Int Urogynecol J. 2013 Mar;24(3):469-78. doi: 10.1007/s00192-012-1886-9. Epub 2012 Jul 18.
This study aims to assess the responsiveness and interpretability of the Vaizey score, Wexner score, and the Fecal Incontinence Quality of Life Scale (FIQL) for use in the evaluation of patients with fecal incontinence (FI).
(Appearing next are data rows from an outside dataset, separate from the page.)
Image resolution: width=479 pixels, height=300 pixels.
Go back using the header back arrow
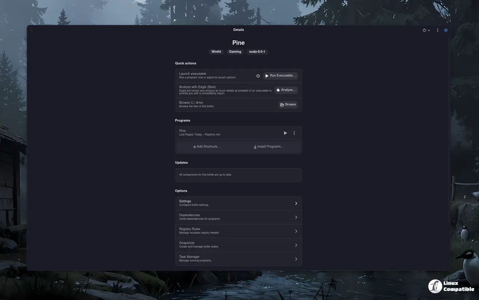click(32, 30)
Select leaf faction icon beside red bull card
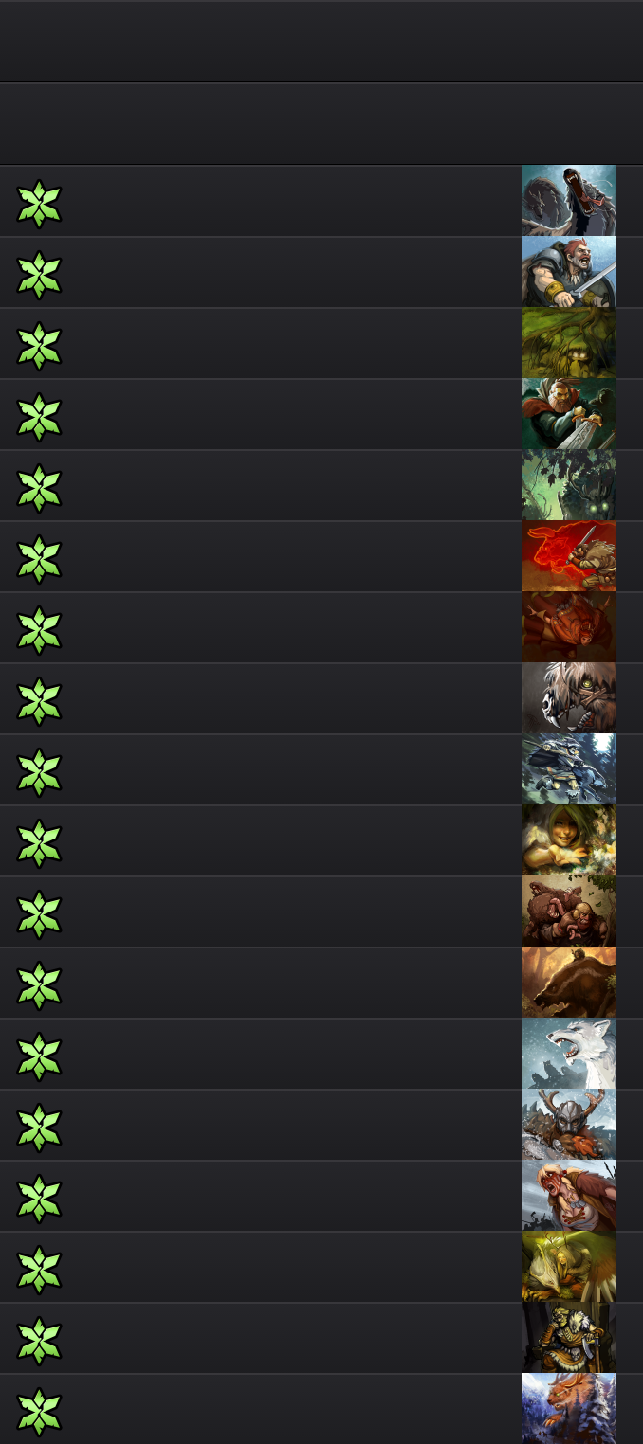Screen dimensions: 643x1444 click(39, 560)
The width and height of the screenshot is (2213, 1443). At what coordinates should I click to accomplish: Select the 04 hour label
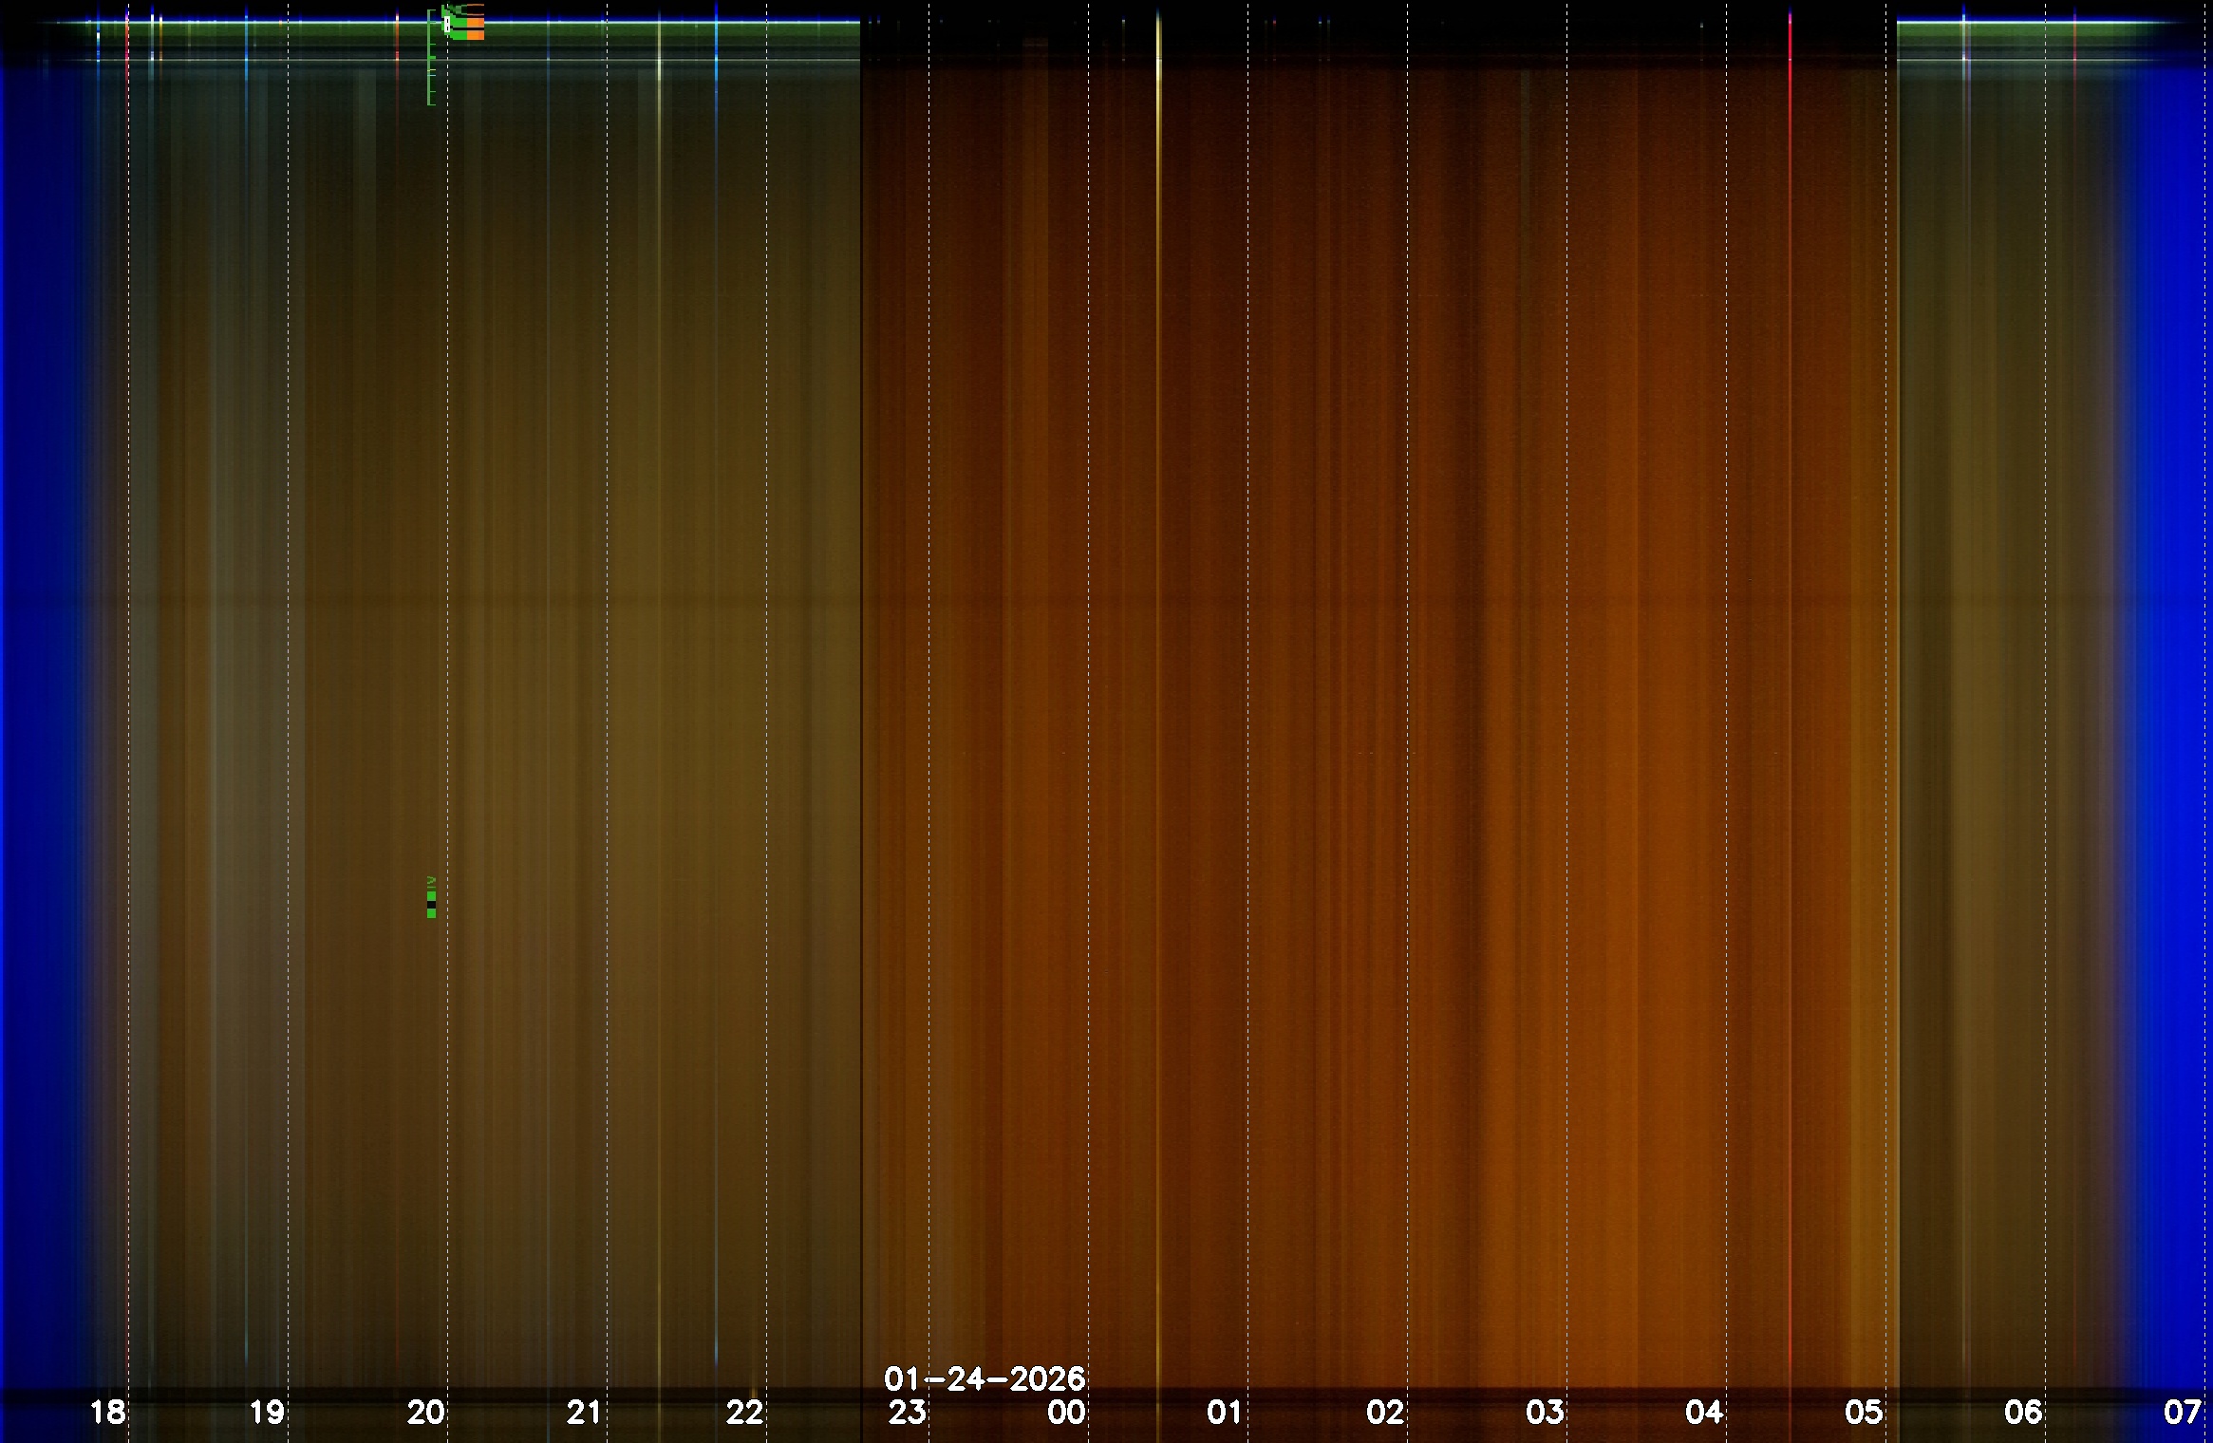pyautogui.click(x=1704, y=1413)

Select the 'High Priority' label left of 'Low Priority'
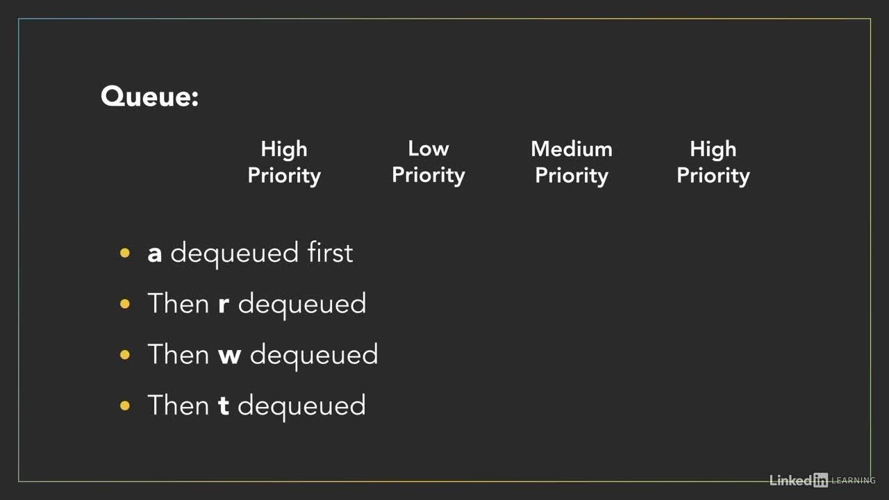[284, 162]
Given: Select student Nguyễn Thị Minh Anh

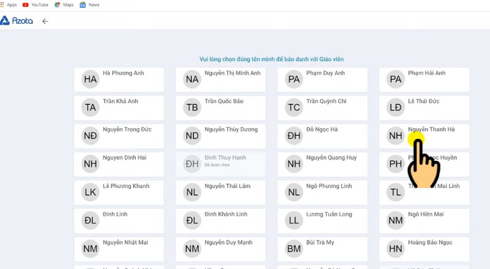Looking at the screenshot, I should (x=221, y=80).
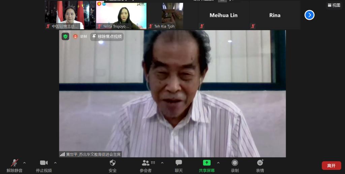
Task: Click the green security shield icon
Action: [x=65, y=36]
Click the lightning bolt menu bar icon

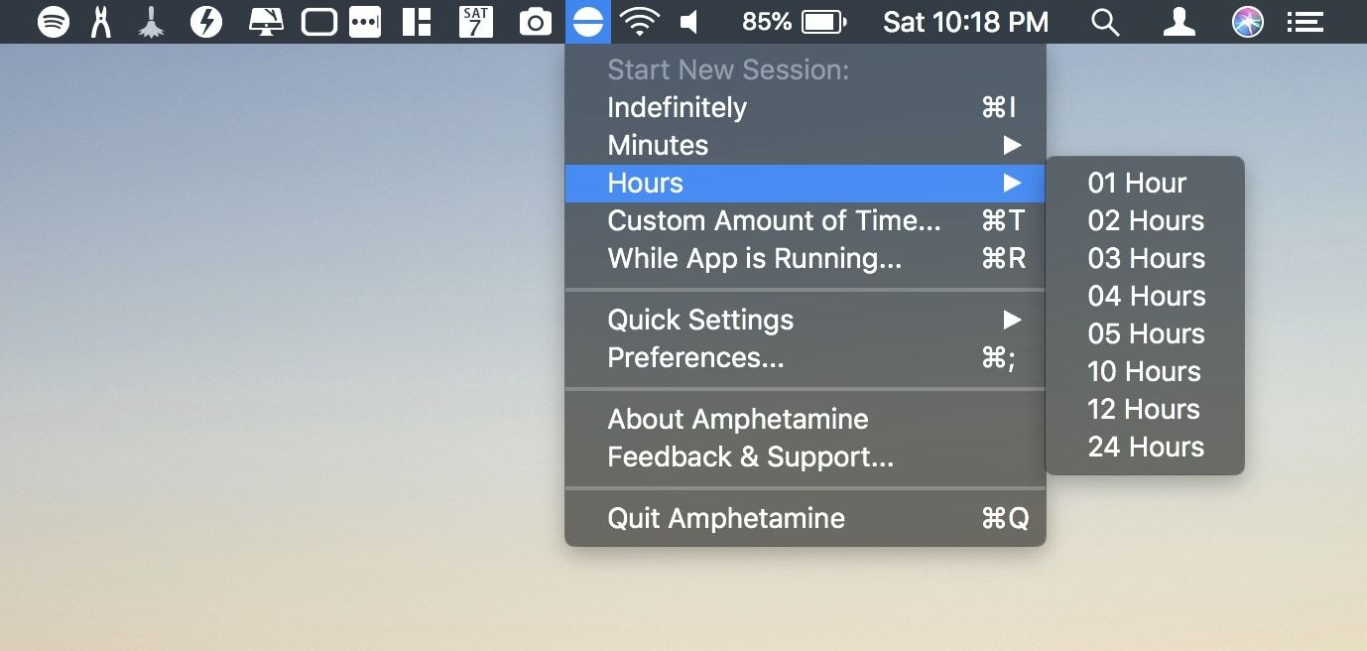coord(205,22)
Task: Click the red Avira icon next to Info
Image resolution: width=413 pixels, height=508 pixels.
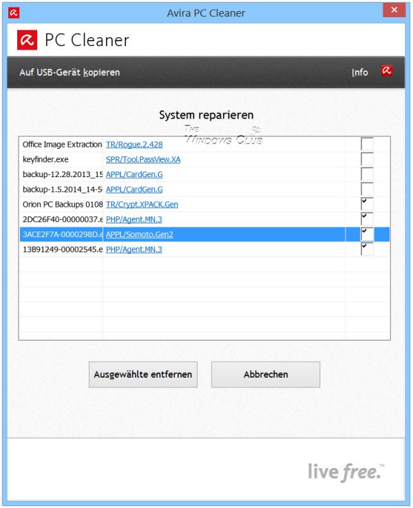Action: [x=387, y=71]
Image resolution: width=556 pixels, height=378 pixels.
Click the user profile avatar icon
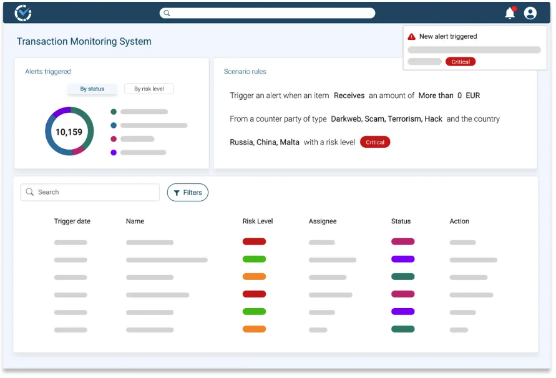coord(530,12)
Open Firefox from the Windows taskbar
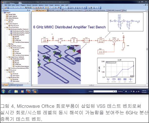Image resolution: width=149 pixels, height=123 pixels. 29,91
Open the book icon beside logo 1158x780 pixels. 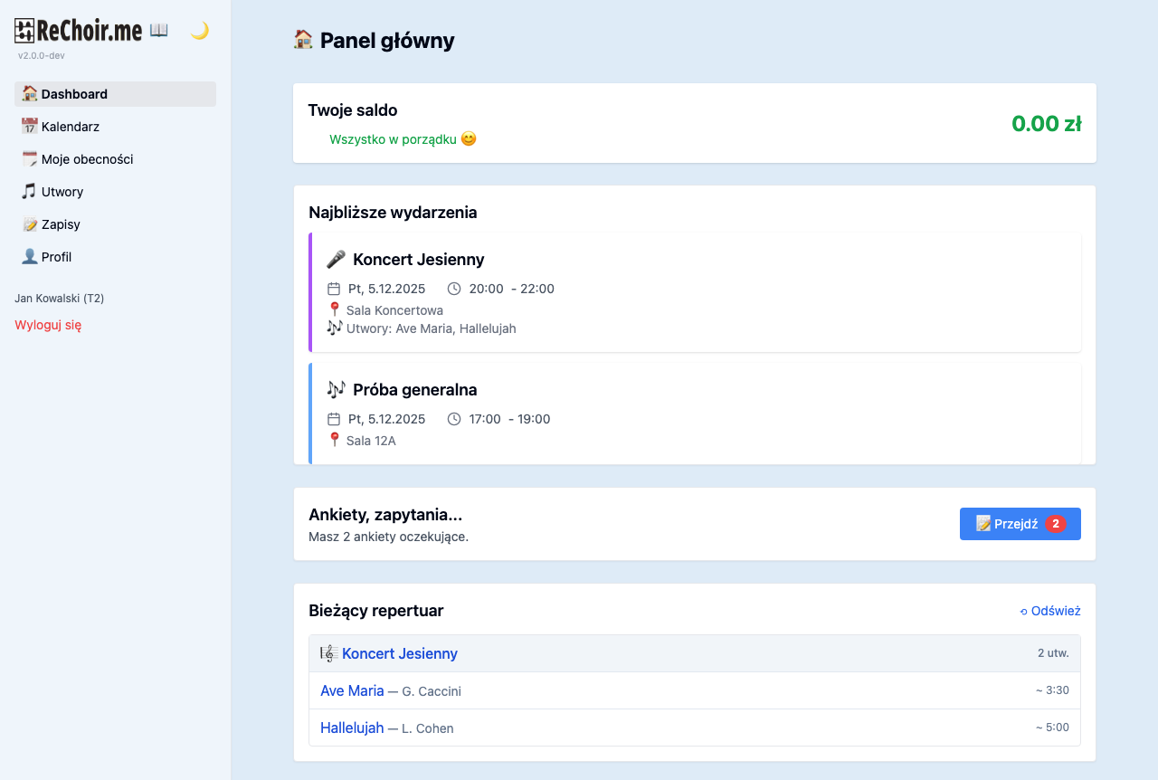pos(159,31)
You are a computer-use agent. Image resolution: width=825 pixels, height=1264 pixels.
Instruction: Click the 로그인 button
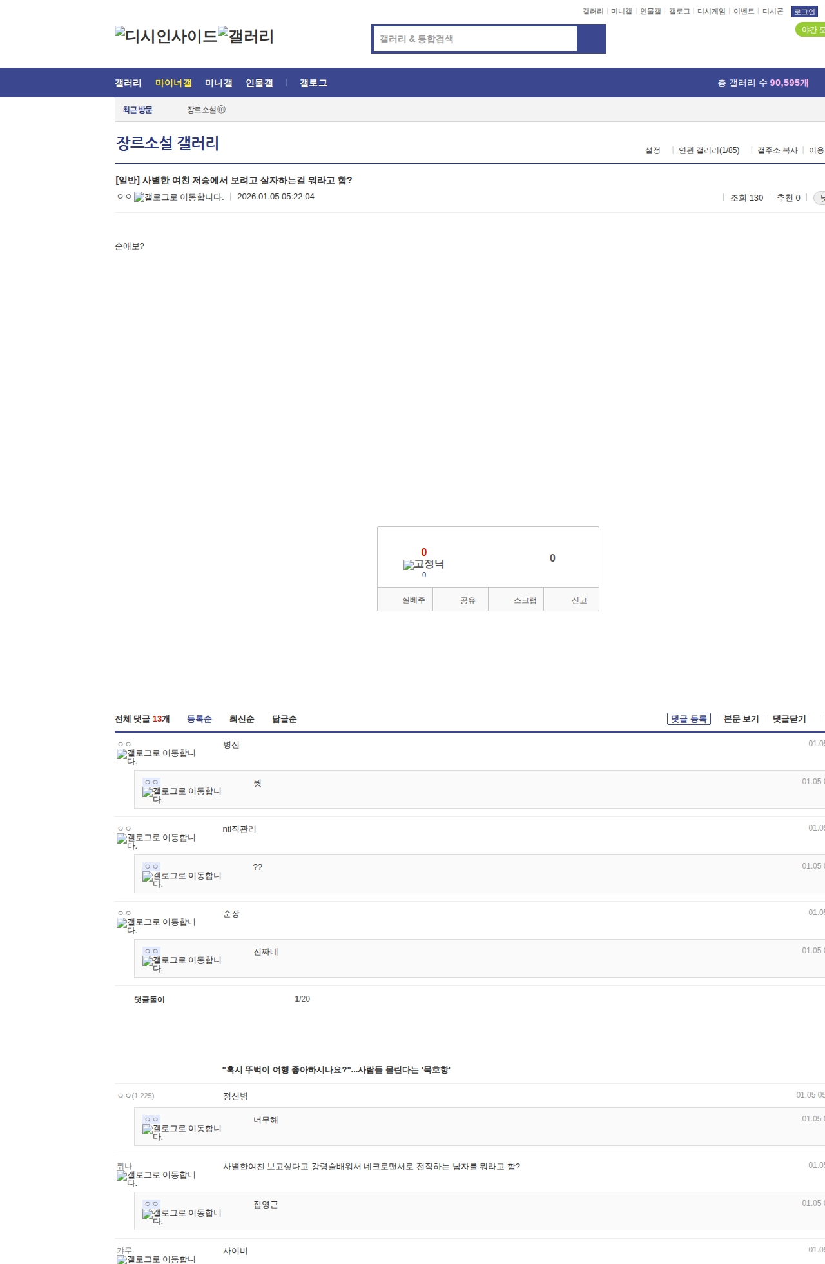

Eighty patients with FI with a mean age of 59.3 (SD ± 11.9) were enrolled in a randomized controlled trial. The patient-reported outcomes were tested for internal and external responsiveness, longitudinal construct validity, and interpretability.
All total scores proved to have both adequate to excellent responsiveness and longitudinal construct validity, and changes were in agreement with subjective improvement. Due to variability in minimally important change estimates (Vaizey score -5 to -3, Wexner score -3 to -2, FIQL 1.1 to 1.2), they should be used as indicators. All patient-reported outcomes showed psychometric or practical limitations.
The instruments available to date to evaluate severity and quality of life in FI do not yet attain the highest levels of psychometric soundness. As the focus of patients may differ from that of physicians, it is recommended that several measures should be included for evaluation. So far, there are suggestions that the Wexner score is most suitable for severity assessment and the FIQL for evaluating quality of life.
本研究旨在评估用于评估大便失禁(FI)患者的Vaizey评分、Wexner评分及大便失禁生活质量量表(FIQL)的反应性和可解释性。
80例平均年龄为59.3岁(标准差±11.9)的FI患者被纳入一项随机对照试验。对患者报告的结局进行内部和外部反应性、纵向结构效度及可解释性测试。
所有总分均显示出充分至优异的反应性和纵向结构效度,且变化与主观改善情况相符。由于最小重要变化估计值存在差异(Vaizey评分为-5至-3,Wexner评分为-3至-2,FIQL为1.1至1.2),故应将其用作指标。所有患者报告的结局均显示出心理测量或实际方面的局限性。
目前可用于评估FI严重程度和生活质量的工具尚未达到心理测量健全性的最高水平。由于患者的关注点可能与医生不同,建议纳入多种测量方法进行评估。到目前为止,有建议认为Wexner评分最适合用于严重程度评估,而FIQL适合用于评估生活质量。